Cambodian Prime Minister Hun Manet has called for renewed investment in girls' education as a cornerstone of national economic development, recognising that women have become central drivers of the Kingdom's workforce and entrepreneurial landscape. Speaking at the 39th World Conference of the World Association of Girl Guides and Girl Scouts in Phnom Penh on Tuesday, Manet framed female education not as a charitable endeavour but as essential nation-building infrastructure, arguing that schooling equipped young women with the confidence and knowledge to reshape their families, communities and ultimately the entire country.

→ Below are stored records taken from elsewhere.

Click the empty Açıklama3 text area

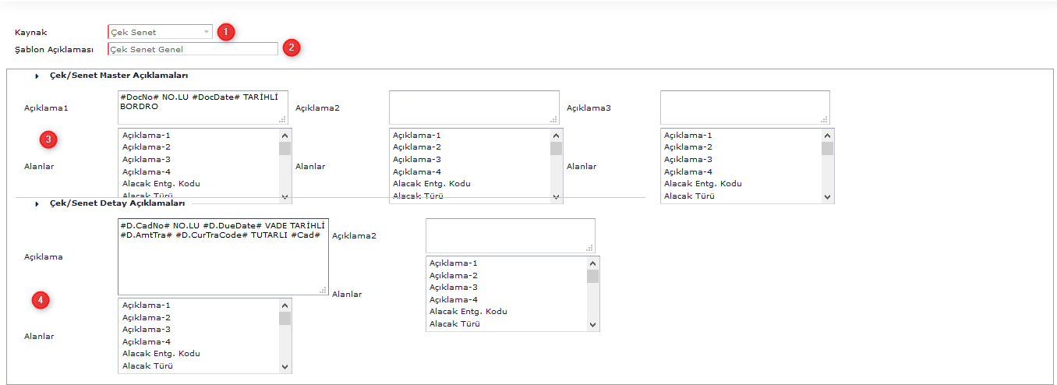[744, 107]
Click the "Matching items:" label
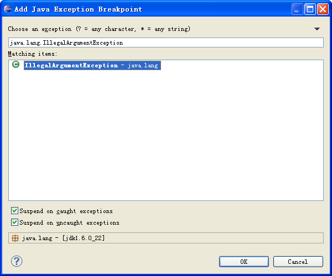 coord(33,54)
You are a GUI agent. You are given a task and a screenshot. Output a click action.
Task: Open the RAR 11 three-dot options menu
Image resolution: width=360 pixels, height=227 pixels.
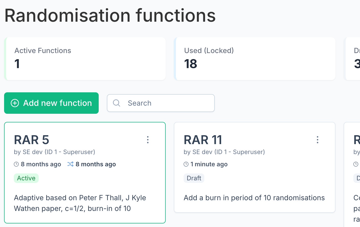coord(318,140)
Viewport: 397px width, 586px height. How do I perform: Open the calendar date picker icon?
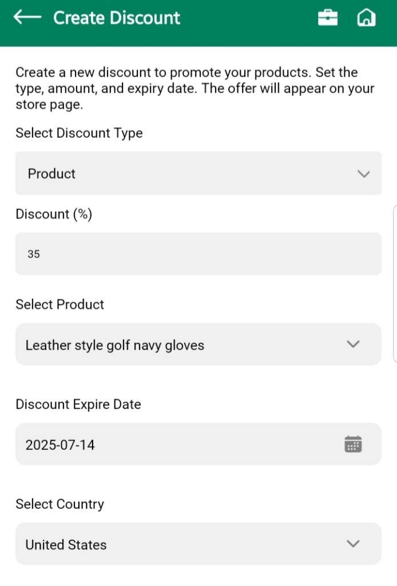pos(353,444)
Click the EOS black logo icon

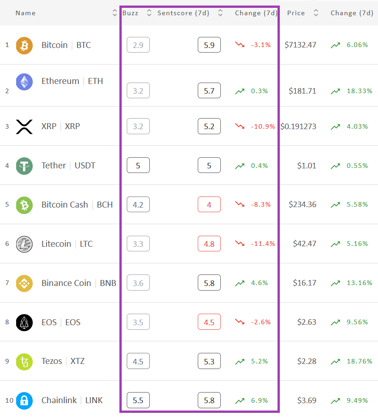point(24,322)
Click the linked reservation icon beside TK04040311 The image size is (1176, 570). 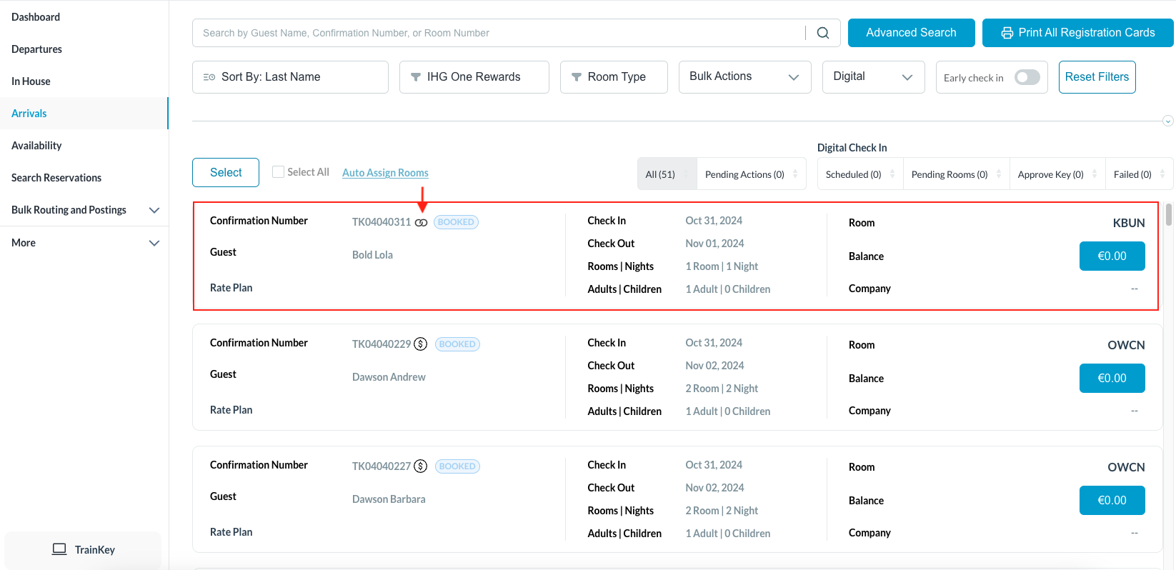click(x=421, y=223)
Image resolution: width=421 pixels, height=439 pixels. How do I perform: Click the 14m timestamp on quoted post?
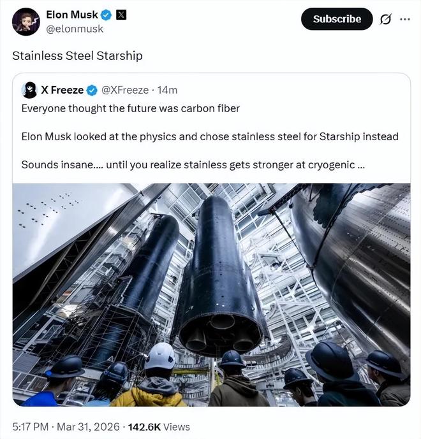[x=167, y=90]
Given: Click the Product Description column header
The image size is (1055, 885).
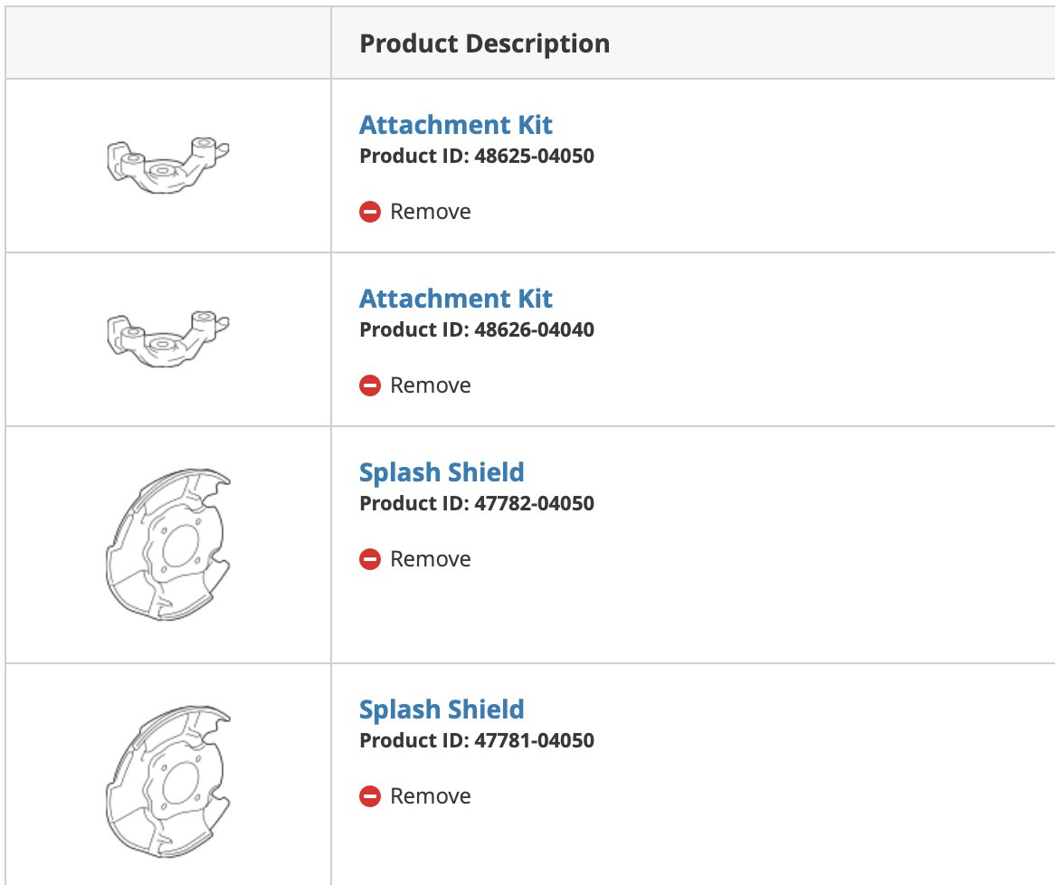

The Prime Minister's remarks reflect a striking transformation in Cambodia's economic narrative. Outdated perceptions of women as passive economic participants have given way to observable reality: young Cambodian women are establishing themselves as entrepreneurs, corporate executives, innovators and policymakers who occupy leadership spaces that once remained inaccessible. This shift from periphery to centre stage represents a demographic dividend that policymakers increasingly recognise as fundamental to sustained growth.
The statistical picture underscores Manet's argument. Women constitute nearly half of Cambodia's population, with the majority still under age 30, positioning them as pivotal to the nation's long-term trajectory. Female literacy rates have surpassed 80 per cent according to World Bank data, while girls' school enrolment reached 100 per cent in 2021—metrics that suggest education access has improved significantly. These figures establish the foundation upon which women's economic participation has expanded.
In the entrepreneurial sphere, Cambodian women have become dominant. They own 60 per cent of the Kingdom's micro, small and medium enterprises, the sector that powers private economic activity and job creation across rural and urban areas. Beyond ownership, women have moved downstream into production and processing, manufacturing ready-made foodstuffs and high-quality agricultural products destined for international markets. The service economy has similarly opened to female leadership, with women establishing and operating cafes, food and beverage establishments, and retail outlets across the commercial landscape.
Corporate Cambodia has undergone parallel transformation. Women now successfully lead accounting firms, law practices, private medical centres, dental clinics and educational institutions—sectors requiring tertiary qualifications and professional credentials. These positions signal upward mobility within Cambodia's emerging middle class and demonstrate that education translates into career advancement across professional disciplines.
The garment, textile and footwear sector reveals the scale of women's economic contribution. More than 700,000 female workers drive an industry generating approximately US$16 billion annually—roughly RM65 billion—making women essential to one of Cambodia's most significant foreign exchange earners. This concentration places female workers at the heart of Cambodia's integration into global supply chains and represents substantial economic leverage.
Yet progress masks persistent challenges. Civil society organisations have documented that girls continue facing substantial barriers to completing basic education. Social and cultural norms, constrained economic opportunities, high school dropout rates, early marriage practices, safety concerns and entrenched gender biases continue to truncate educational pathways for many. These obstacles predominantly affect rural and lower-income communities where traditional expectations around girls' roles remain strongest.
Matnet's pledge to champion gender equality and women's empowerment positions female workforce development as a strategic national priority rather than a peripheral social goal. The government has committed to increasing investment in initiatives targeting gender equality, with explicit focus on strengthening female decision-making rights, reducing gender-based violence vulnerability, and building intergenerational family relations. These commitments acknowledge that sustainable development requires addressing not only economic opportunity but also the safety and autonomy dimensions of women's lives.
For Malaysia and Southeast Asia more broadly, Cambodia's approach offers both lessons and cautionary notes. The success of women in driving entrepreneurship and corporate advancement without equivalent policy-level investment suggests that women's economic agency can emerge through market forces and necessity. However, the persistence of educational and safety barriers despite economic gains demonstrates that market outcomes alone prove insufficient. Deliberate policy intervention—particularly around secondary and tertiary education access, safety infrastructure, and social norm change—appears necessary to translate economic participation into genuine empowerment.
Cambodia's development trajectory toward upper-middle-income status by 2030 and graduation from Least Developed Country classification by 2029 depends substantially on sustaining female workforce participation and talent development. The Prime Minister's framing recognises that these macroeconomic targets cannot be achieved without ensuring that half the population realises its full productive potential. This represents a maturation of development thinking beyond abstract gender commitments toward pragmatic recognition that female education and empowerment constitute economic necessities rather than optional social investments.
The regional significance extends to labour mobility and cross-border economic competition. As Cambodia develops its human capital advantage, neighbouring Southeast Asian economies must similarly prioritise girls' education and women's advancement to remain competitive within an increasingly integrated region. Cambodian women's demonstrated capacity for entrepreneurship and professional leadership establishes benchmarks that pressures other nations to ensure comparable opportunities.